We use the standard [prime model](/page/Prime%20Model) counting theorem for countable languages: if $L$ is countable, $B$ is a parameter set, and $P_B$ is prime over $B$, then
\begin{align*}
|P_B| \leq \max\{|B|,\aleph_0\}.
\end{align*}
Indeed, in the atomic construction of a prime model over $B$, each element realizes an isolated type over a finite tuple from $B$; there are at most $\max\{|B|,\aleph_0\}$ formulas with parameters from finite tuples of $B$, and isolated types are determined by isolating formulas. Applying this with $B=A \cup I$ gives
\begin{align*}
|P| \leq \max\{|I|,\aleph_0\}.
\end{align*}
Conversely, $I \subseteq P$, so
\begin{align*}
|P| \geq |I|.
\end{align*}
Also every infinite model in a countable language has cardinality at least $\aleph_0$. Hence
\begin{align*}
|P|=\max\{|I|,\aleph_0\}.
\end{align*}
Since $M=P$, we obtain
\begin{align*}
|M|=\max\{|I|,\aleph_0\}.
\end{align*}
Because $M$ is uncountable, this maximum cannot be $\aleph_0$, so $|I|$ is uncountable and
\begin{align*}
|M|=|I|.
\end{align*}
It remains to record the promised dependence on dimension at the level of isomorphism type. We use the homogeneity component of the stated strongly minimal Morley analysis: for bases of the same cardinality in the [strongly minimal set](/page/Strongly%20Minimal%20Set) $D$, any bijection of bases extends over $A$ to a partial elementary map, and prime models over corresponding parameter sets are unique over that map. Let $M_0$ and $M_1$ be uncountable models of $T(A)$ with $\operatorname{cl}_A$-bases $I_0 \subset D(M_0)$ and $I_1 \subset D(M_1)$ satisfying $|I_0|=|I_1|$. Choose a bijection
\begin{align*}
f:I_0 \to I_1.
\end{align*}
Extend it by the identity on $A$ to a map
\begin{align*}
f_A:A \cup I_0 \to A \cup I_1.
\end{align*}
The homogeneity hypothesis applies because $I_0$ and $I_1$ are independent spanning sets for the same $A$-definable strongly minimal geometry and $f_A$ fixes $A$ pointwise. Hence $f_A$ is partial elementary. By the first part of the proof, $M_0$ is prime over $A \cup I_0$ and $M_1$ is prime over $A \cup I_1$. The uniqueness of prime models over corresponding parameter sets then extends $f_A$ to an isomorphism
\begin{align*}
M_0 \cong M_1
\end{align*}
over $A$. Thus the uncountable model is determined, up to the fixed countable language and finite named parameter set $A$, by the dimension $|I|$ of $D(M)$; in particular its cardinal is $|I|$.
[guided]
We now compute the size of $M$ from the basis. The language of $T(A)$ is countable: the original language is countable, and naming the finite parameter set $A$ adds only finitely many constant symbols. Let
\begin{align*}
\kappa=|I|.
\end{align*}
The parameter set $A \cup I$ has cardinal $\max\{\kappa,|A|\}$, and since $A$ is finite, the number of formulas with parameters from finite tuples of $A \cup I$ is bounded by
\begin{align*}
\max\{|I|,\aleph_0\}.
\end{align*}
This is the correct counting object: the parameter set itself is not enlarged by the countable language, but the collection of formulas over that parameter set is counted using both the countably many formula schemes and the available parameters.

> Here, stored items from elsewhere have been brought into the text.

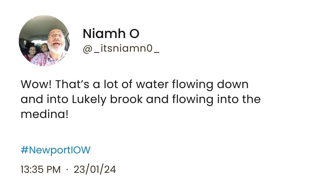Viewport: 325px width, 195px height.
Task: Click the word "medina!" ending the tweet
Action: 45,114
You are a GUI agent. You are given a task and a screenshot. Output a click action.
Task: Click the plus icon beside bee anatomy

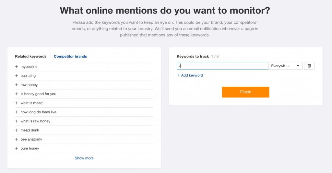[17, 139]
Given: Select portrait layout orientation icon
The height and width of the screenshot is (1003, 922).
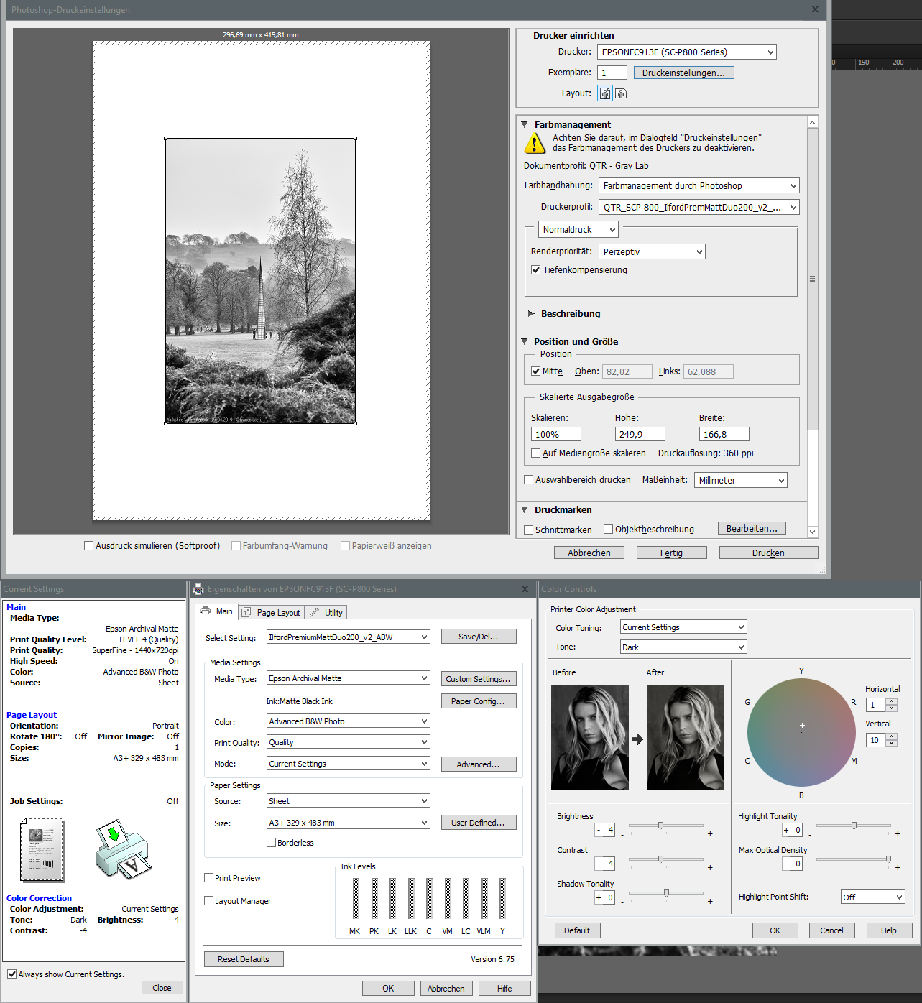Looking at the screenshot, I should tap(605, 93).

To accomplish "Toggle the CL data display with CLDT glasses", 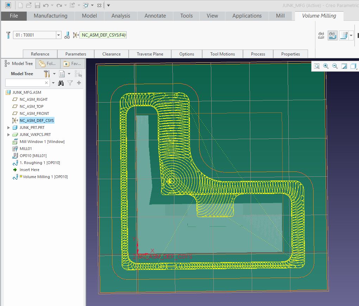I will click(x=321, y=35).
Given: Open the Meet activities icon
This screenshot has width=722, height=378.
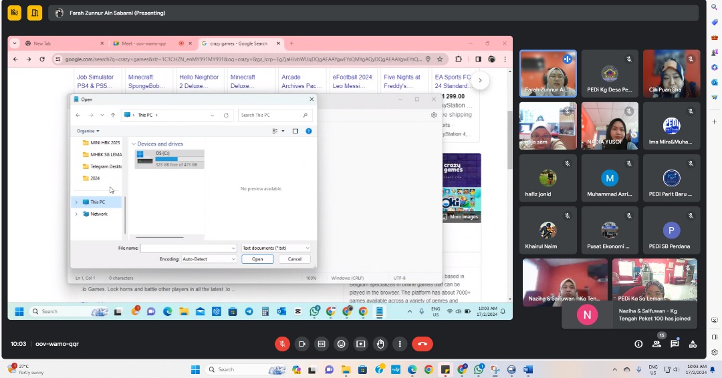Looking at the screenshot, I should coord(693,344).
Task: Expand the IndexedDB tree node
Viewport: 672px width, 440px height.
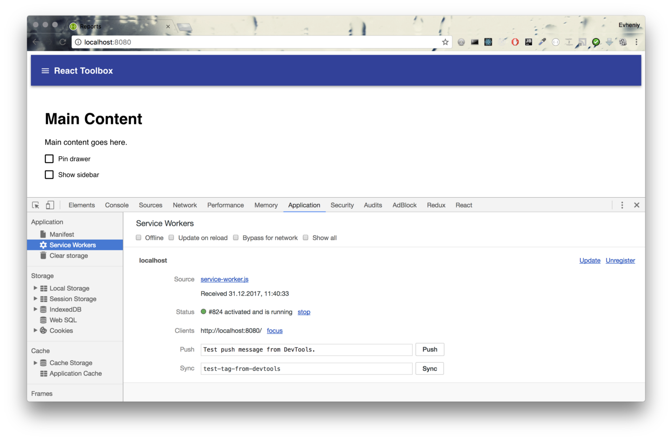Action: [35, 309]
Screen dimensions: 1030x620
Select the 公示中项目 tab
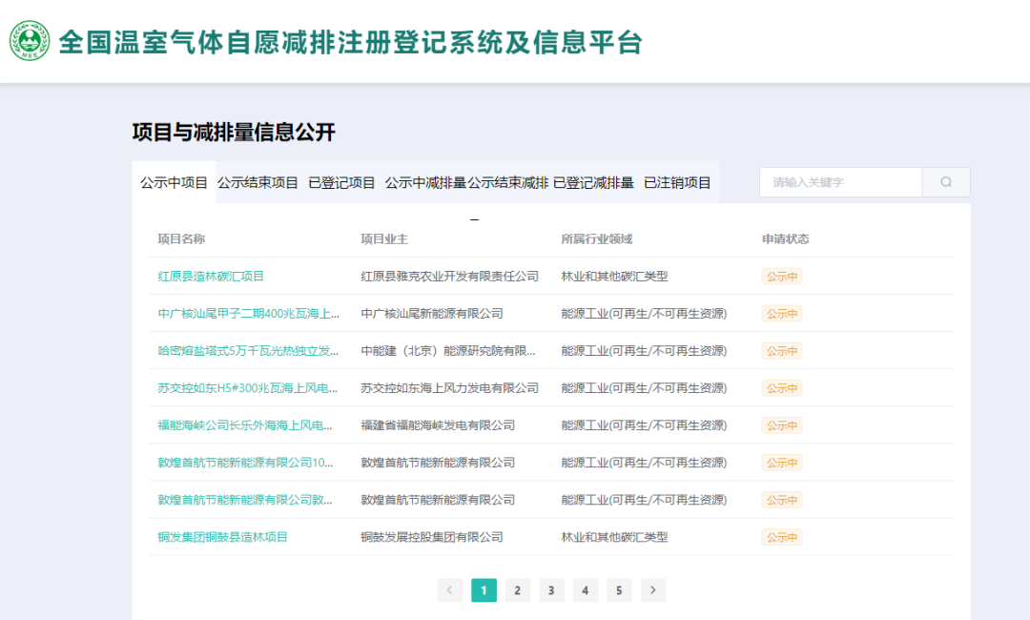(x=174, y=183)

We apply the standard [prime model](/page/Prime%20Model) counting theorem for countable languages. It says that if $L$ is countable, $B$ is a parameter set, and $P_B$ is prime over $B$, then
\begin{align*}
|P_B| \leq \max\{|B|,\aleph_0\}.
\end{align*}
The reason is that a prime model over $B$ is built atomically over $B$: every element realizes an isolated type over some finite tuple from $B$. There are only $\max\{|B|,\aleph_0\}$ formulas with parameters from finite tuples of $B$, and an isolated type is determined by an isolating formula. With $B=A \cup I$, this gives
\begin{align*}
|P| \leq \max\{|I|,\aleph_0\}.
\end{align*}
The reverse lower bound comes from the inclusion $I \subseteq P$:
\begin{align*}
|P| \geq |I|.
\end{align*}
Also, because $P \models T(A)$ is an infinite model in a countable language, it has cardinality at least $\aleph_0$. Combining the upper and lower bounds yields
\begin{align*}
|P|=\max\{|I|,\aleph_0\}.
\end{align*}
The previous step proved $M=P$, so
\begin{align*}
|M|=\max\{|I|,\aleph_0\}.
\end{align*}
Since $M$ is assumed uncountable, the maximum is not $\aleph_0$; therefore $|I|$ is uncountable and
\begin{align*}
|M|=|I|.
\end{align*}
Finally we compare models with bases of the same size. Let $M_0$ and $M_1$ be uncountable models of $T(A)$ with $\operatorname{cl}_A$-bases $I_0 \subset D(M_0)$ and $I_1 \subset D(M_1)$, and assume
\begin{align*}
|I_0|=|I_1|.
\end{align*}
Choose a bijection
\begin{align*}
f:I_0 \to I_1.
\end{align*}
Define the extension over the named parameters by
\begin{align*}
f_A:A \cup I_0 &\to A \cup I_1,\\
f_A(a)&=a \quad \text{for } a \in A,\\
f_A(i)&=f(i) \quad \text{for } i \in I_0.
\end{align*}
The relevant homogeneity fact from the strongly minimal Morley analysis is not merely exchange. It says that independent tuples of the same length in the $A$-definable strongly minimal geometry have the same type over $A$, and hence a bijection between bases extends to a partial elementary map over $A$. The hypotheses are satisfied here because $I_0$ and $I_1$ are independent bases for the same closure operator $\operatorname{cl}_A$ on the same $A$-definable set $D$, and $f_A$ fixes every element of $A$. Thus $f_A$ is partial elementary.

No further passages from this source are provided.